It will be interesting to see which spells become the caster's favourite damaging spells, since the to-hit spells will no longer benefit from criticals, and the saving-throw spells will remain at their current damage level.
It will be interesting to see which spells become the caster's favourite damaging spells, since the to-hit spells will no longer benefit from criticals, and the saving-throw spells will remain at their current damage level.
I don't think anyone factors that in, 5% of the time has just to small of an effect on your DPR. But, currently with how monsters are designed depending on level, to hit either hits more often or less often than save based spells, yeah each monster is different but overall its more a tier thing, at some points its better to go with an attack roll at other points the save. Basically the crit is meaningless just haw often does the spell land. I'm forgetting off hand which way it goes if saves are better at low levels vs high levels but that is how people will continue to look at it.

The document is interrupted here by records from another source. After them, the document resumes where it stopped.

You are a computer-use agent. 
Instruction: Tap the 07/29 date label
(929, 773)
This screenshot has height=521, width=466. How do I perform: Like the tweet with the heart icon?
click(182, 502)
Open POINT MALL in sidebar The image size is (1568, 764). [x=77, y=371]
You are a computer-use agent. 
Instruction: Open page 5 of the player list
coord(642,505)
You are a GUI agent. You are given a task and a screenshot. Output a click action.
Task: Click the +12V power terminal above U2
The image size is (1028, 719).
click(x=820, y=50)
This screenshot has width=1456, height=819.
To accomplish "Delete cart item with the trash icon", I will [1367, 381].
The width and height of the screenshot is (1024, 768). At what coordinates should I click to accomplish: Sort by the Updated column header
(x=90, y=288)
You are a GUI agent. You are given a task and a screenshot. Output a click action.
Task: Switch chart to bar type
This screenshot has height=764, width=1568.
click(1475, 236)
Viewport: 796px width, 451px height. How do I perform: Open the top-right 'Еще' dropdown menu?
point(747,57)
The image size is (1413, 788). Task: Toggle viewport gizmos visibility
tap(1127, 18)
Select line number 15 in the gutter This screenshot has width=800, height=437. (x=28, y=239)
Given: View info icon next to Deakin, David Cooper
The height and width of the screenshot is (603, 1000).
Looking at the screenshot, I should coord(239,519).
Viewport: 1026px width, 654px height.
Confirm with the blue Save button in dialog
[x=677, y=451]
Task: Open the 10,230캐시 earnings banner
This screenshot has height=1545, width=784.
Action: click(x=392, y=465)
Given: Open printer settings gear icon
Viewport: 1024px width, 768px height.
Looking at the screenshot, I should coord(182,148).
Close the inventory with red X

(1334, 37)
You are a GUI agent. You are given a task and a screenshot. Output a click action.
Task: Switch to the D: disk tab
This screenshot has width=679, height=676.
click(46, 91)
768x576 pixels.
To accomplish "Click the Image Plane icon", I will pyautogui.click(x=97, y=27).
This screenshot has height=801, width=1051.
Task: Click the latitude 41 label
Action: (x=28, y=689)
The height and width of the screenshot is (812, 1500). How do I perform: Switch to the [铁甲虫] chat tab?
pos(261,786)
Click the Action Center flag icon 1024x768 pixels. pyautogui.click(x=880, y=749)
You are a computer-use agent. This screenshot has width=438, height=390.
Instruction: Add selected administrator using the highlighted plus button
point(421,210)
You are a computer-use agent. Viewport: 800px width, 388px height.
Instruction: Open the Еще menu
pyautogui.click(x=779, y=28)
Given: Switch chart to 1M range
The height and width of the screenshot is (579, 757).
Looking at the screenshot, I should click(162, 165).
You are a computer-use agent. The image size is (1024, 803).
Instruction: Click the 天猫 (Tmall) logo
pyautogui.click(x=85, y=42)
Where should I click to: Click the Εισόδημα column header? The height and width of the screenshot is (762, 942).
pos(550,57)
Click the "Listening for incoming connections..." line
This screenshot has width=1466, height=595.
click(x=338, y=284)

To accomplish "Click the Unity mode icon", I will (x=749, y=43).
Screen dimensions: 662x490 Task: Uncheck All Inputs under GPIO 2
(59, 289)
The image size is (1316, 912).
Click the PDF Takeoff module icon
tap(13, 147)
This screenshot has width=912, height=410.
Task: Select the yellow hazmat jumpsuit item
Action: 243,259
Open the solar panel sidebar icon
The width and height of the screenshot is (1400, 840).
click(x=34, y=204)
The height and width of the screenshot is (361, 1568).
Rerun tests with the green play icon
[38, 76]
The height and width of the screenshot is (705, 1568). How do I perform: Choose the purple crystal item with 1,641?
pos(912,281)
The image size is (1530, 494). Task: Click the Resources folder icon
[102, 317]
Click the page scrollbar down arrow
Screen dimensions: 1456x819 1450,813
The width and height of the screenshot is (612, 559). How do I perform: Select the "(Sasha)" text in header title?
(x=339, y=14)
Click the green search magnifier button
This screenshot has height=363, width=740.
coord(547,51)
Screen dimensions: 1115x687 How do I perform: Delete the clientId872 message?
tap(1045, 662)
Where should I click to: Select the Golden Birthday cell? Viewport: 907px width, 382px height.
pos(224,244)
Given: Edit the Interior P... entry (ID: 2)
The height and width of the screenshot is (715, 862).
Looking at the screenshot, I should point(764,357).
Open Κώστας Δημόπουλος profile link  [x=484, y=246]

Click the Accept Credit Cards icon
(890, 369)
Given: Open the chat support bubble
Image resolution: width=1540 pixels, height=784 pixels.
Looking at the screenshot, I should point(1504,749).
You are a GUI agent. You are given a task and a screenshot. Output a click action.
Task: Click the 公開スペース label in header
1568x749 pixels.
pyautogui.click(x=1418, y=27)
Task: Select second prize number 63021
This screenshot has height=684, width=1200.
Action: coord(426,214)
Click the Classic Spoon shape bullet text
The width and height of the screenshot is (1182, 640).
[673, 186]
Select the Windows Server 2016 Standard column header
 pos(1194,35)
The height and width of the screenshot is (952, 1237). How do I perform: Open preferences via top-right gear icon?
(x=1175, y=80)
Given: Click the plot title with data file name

It will be interesting to see which spells become the caster's favourite damaging spells, since the to-hit spells will no longer benefit from criticals, and the saving-throw spells will remain at their current damage level.
To be honest, it won't change anything for me. 0.5ish damage per round is not worth factoring in. If I'm goin to an attack roll spell, it's because, with the resources I have, it's the best choice. If I'm going for a spell save, then it's because that's the best choice. An average of 0.5 damage isn't going to move the needle on that equation.
Which is what my point earlier was about in regards to people celebrating the "nerf" to casters - it's not really anything impactful, all it does is reduce the emotional reaction to getting a nat20, and that's not a positive thing.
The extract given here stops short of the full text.